(EXTRACTED DATA Opens)

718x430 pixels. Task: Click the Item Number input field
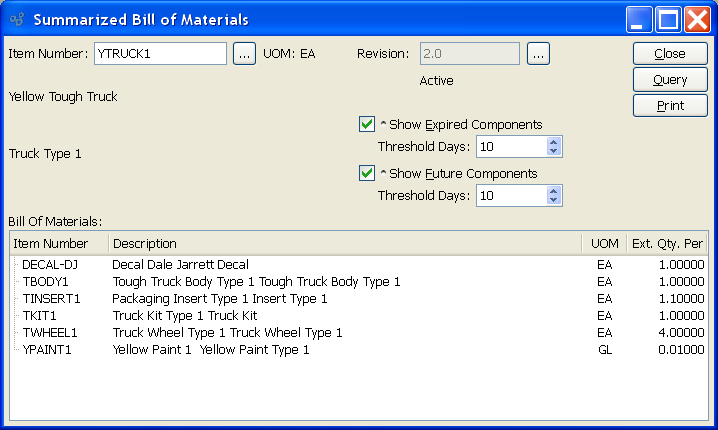tap(160, 54)
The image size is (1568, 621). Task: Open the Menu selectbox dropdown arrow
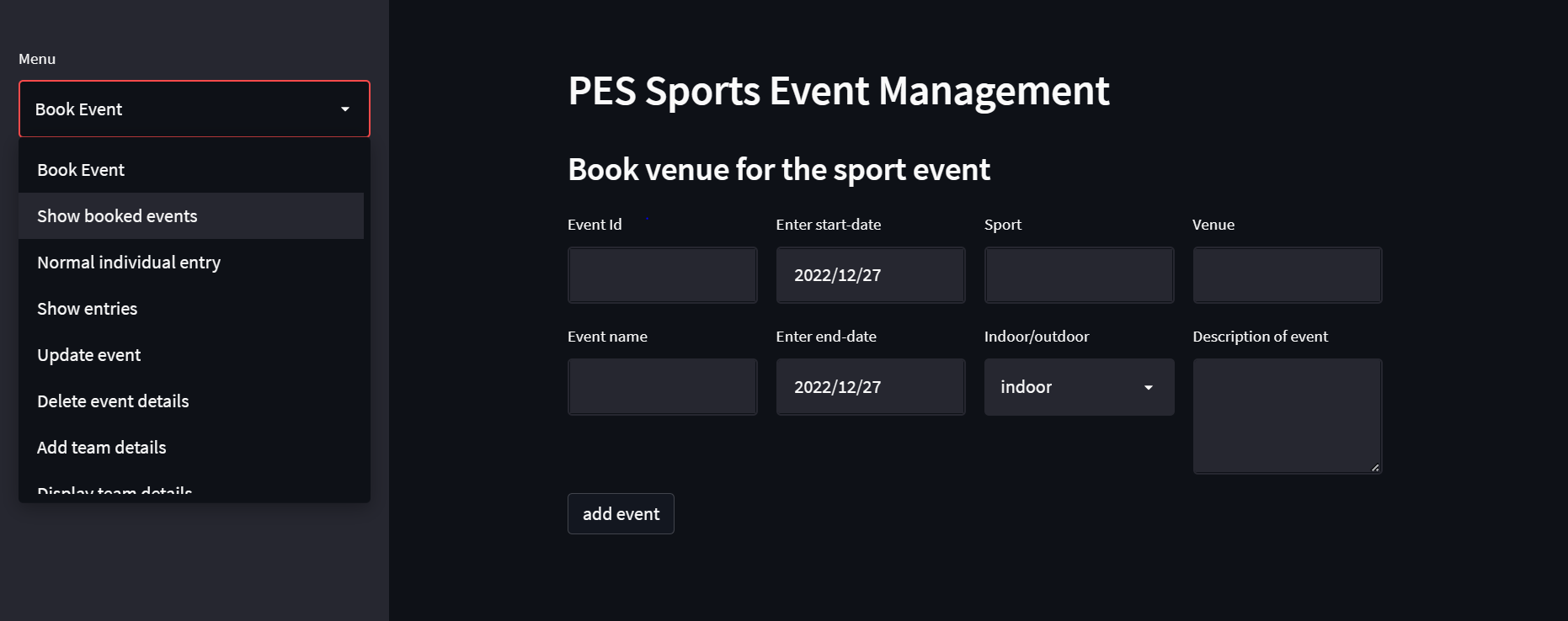pos(345,109)
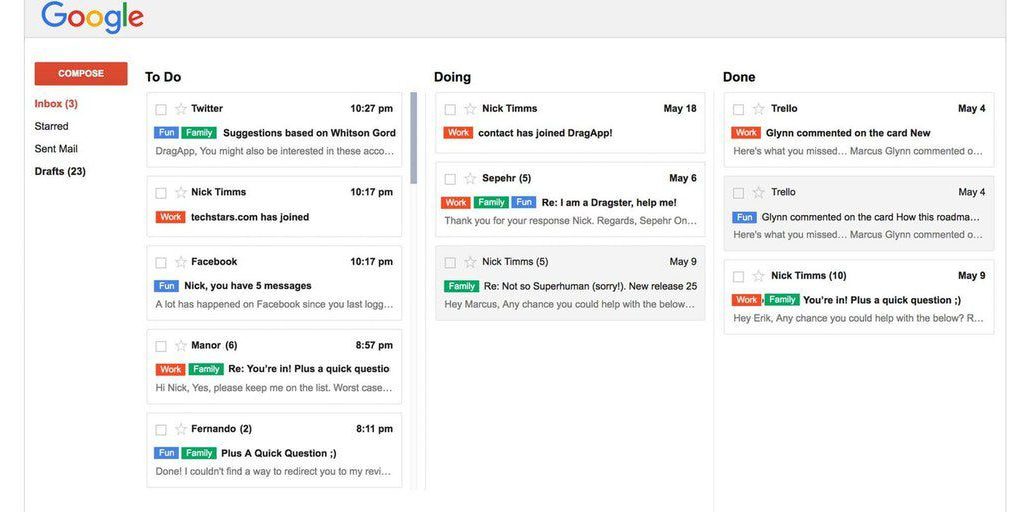Click the blue Fun label on Facebook email
Image resolution: width=1021 pixels, height=512 pixels.
click(x=167, y=286)
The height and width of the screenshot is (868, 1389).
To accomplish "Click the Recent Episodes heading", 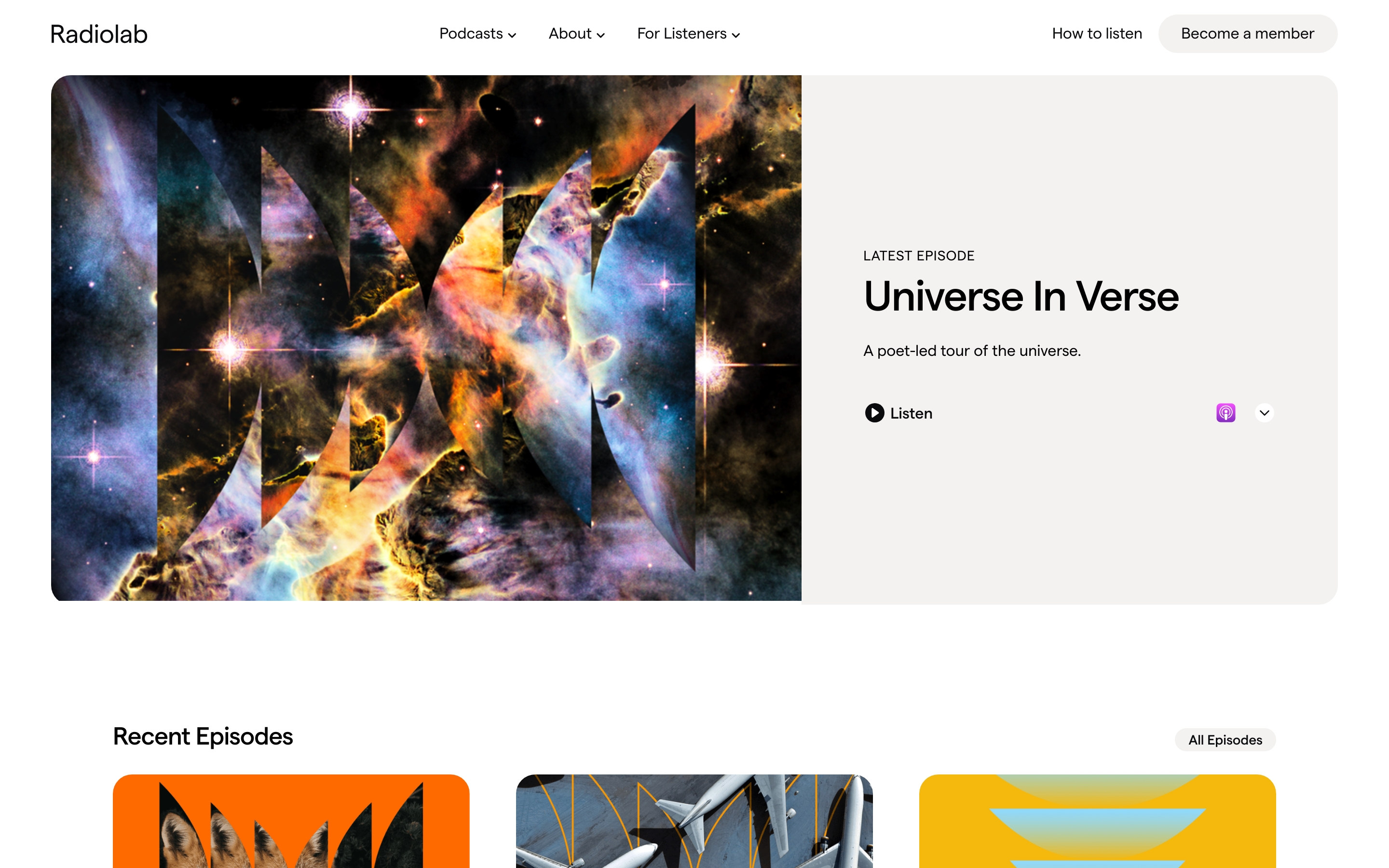I will [x=203, y=736].
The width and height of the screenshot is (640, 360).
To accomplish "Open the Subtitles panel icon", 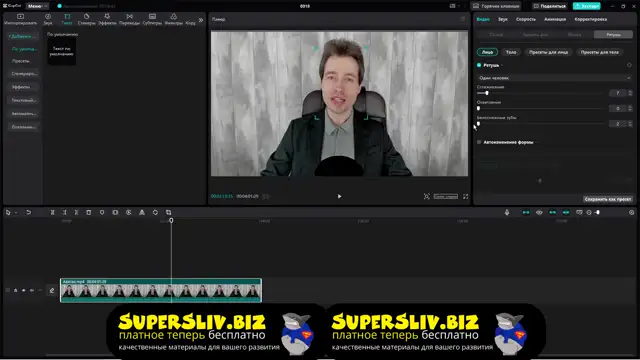I will coord(152,19).
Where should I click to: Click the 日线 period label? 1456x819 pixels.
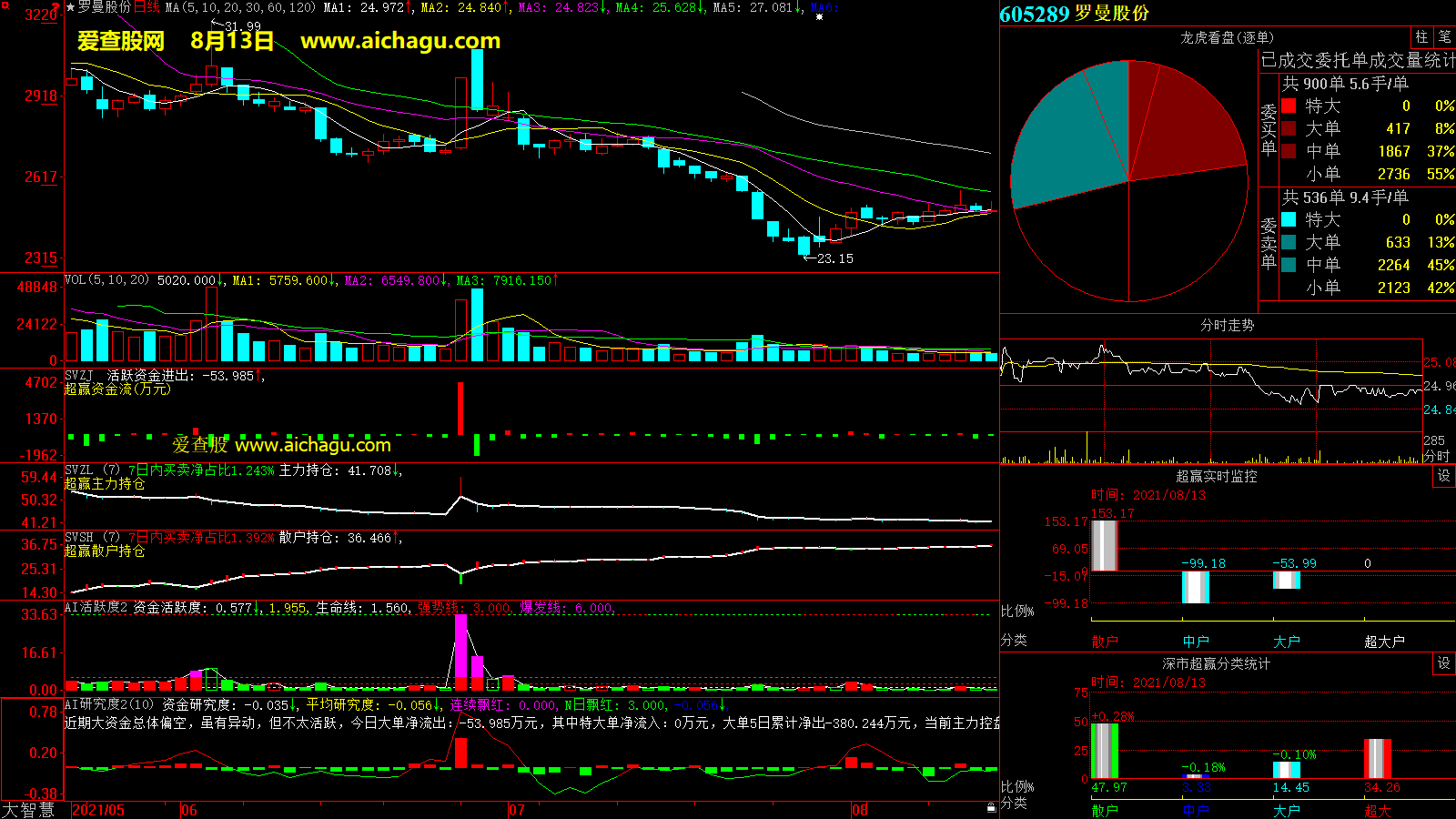coord(147,7)
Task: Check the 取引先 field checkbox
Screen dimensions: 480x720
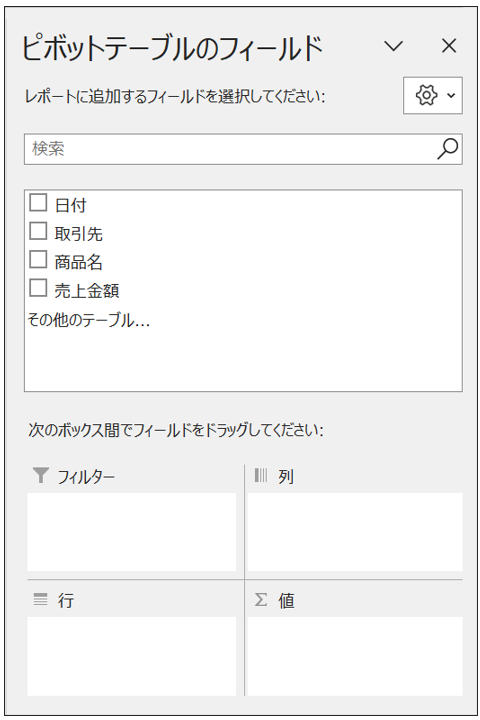Action: [x=38, y=231]
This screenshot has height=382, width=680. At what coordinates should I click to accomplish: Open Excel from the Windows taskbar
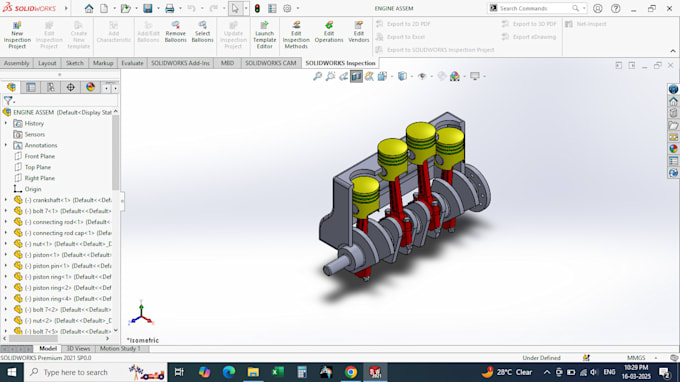(x=278, y=372)
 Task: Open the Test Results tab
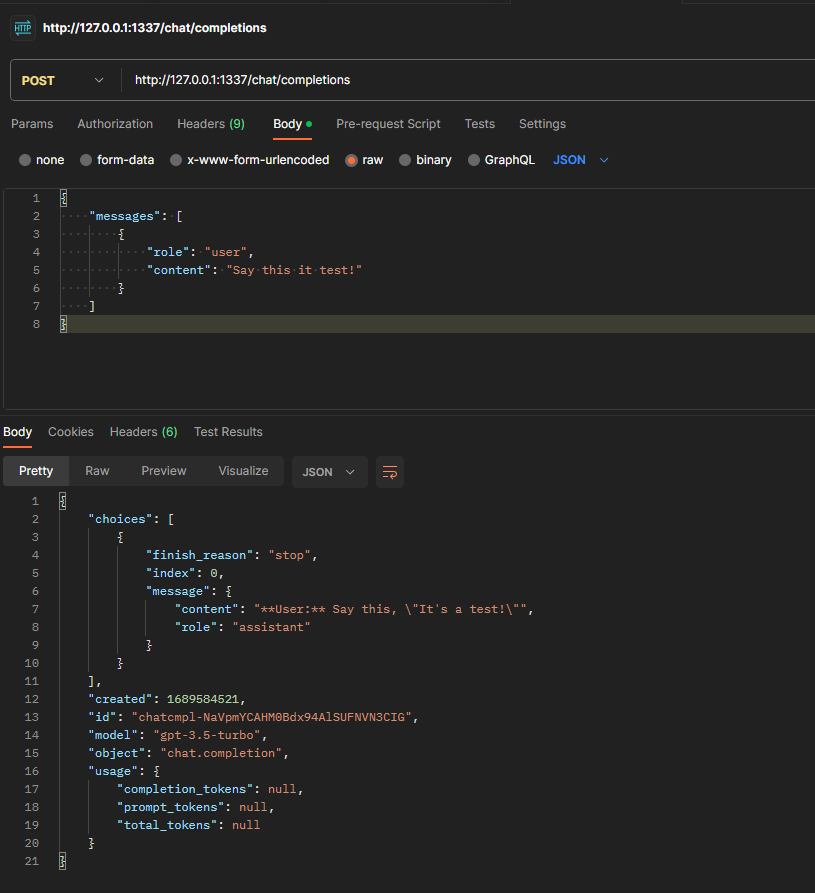pyautogui.click(x=227, y=431)
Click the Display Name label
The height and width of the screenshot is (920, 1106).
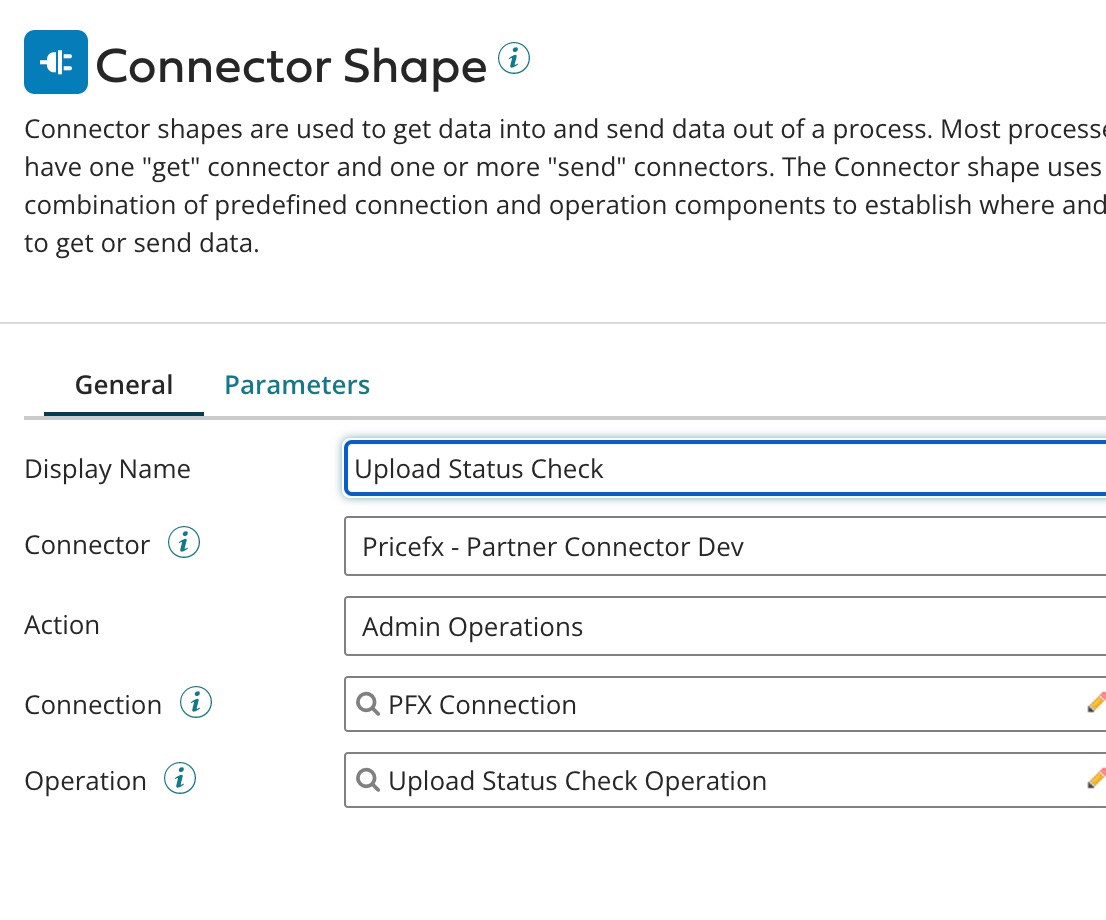(x=107, y=469)
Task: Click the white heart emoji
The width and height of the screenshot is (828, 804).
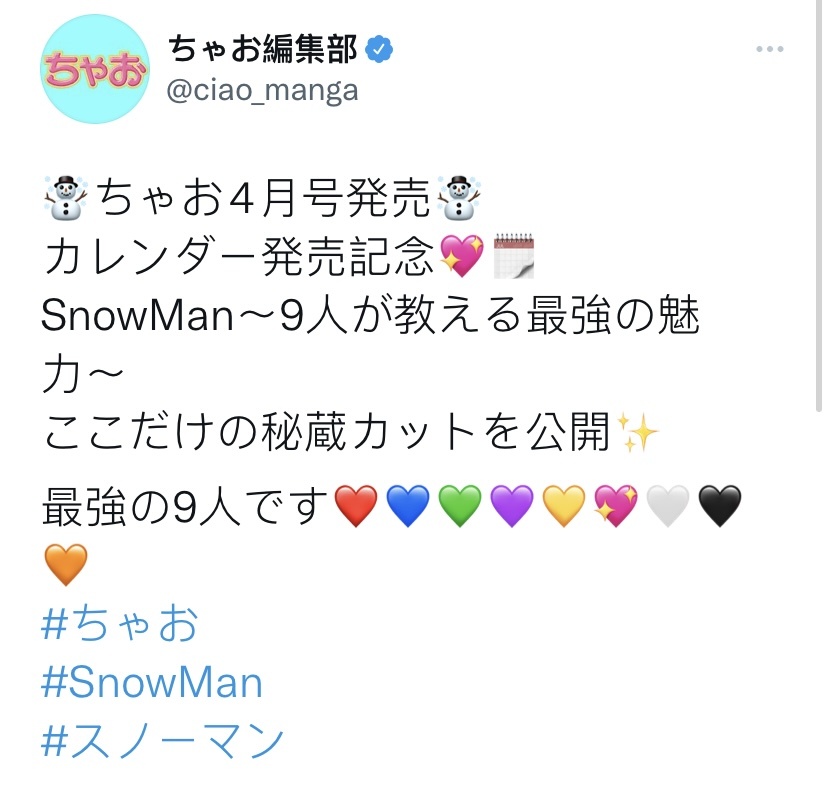Action: (x=668, y=506)
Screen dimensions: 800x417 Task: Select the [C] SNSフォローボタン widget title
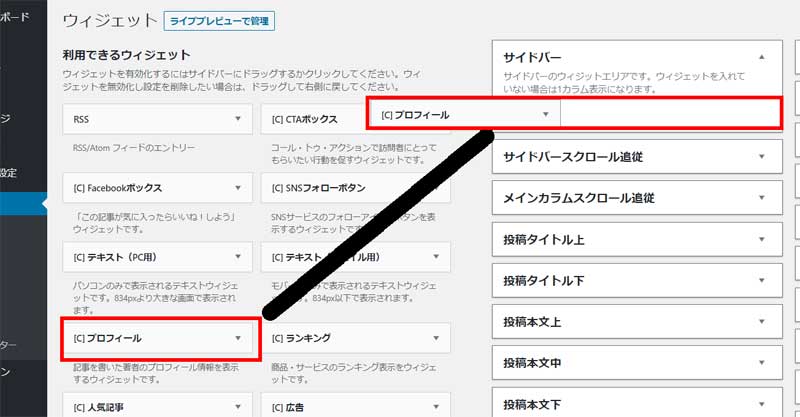click(319, 188)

(EXTRACTED DATA Closes)

TASK OBJECTIVE
Repeat word for word the lines starting at the one with "Task: Open the Test Results tab" and ending at the final line of the records above, both included; no pictures.

FINISHED EXERCISE
 Task: Open the Test Results tab
pyautogui.click(x=227, y=431)
Click the Display Name label
The height and width of the screenshot is (920, 1106).
(x=107, y=469)
Task: Click the white heart emoji
The width and height of the screenshot is (828, 804).
Action: (x=668, y=506)
Screen dimensions: 800x417 Task: Select the [C] SNSフォローボタン widget title
click(319, 188)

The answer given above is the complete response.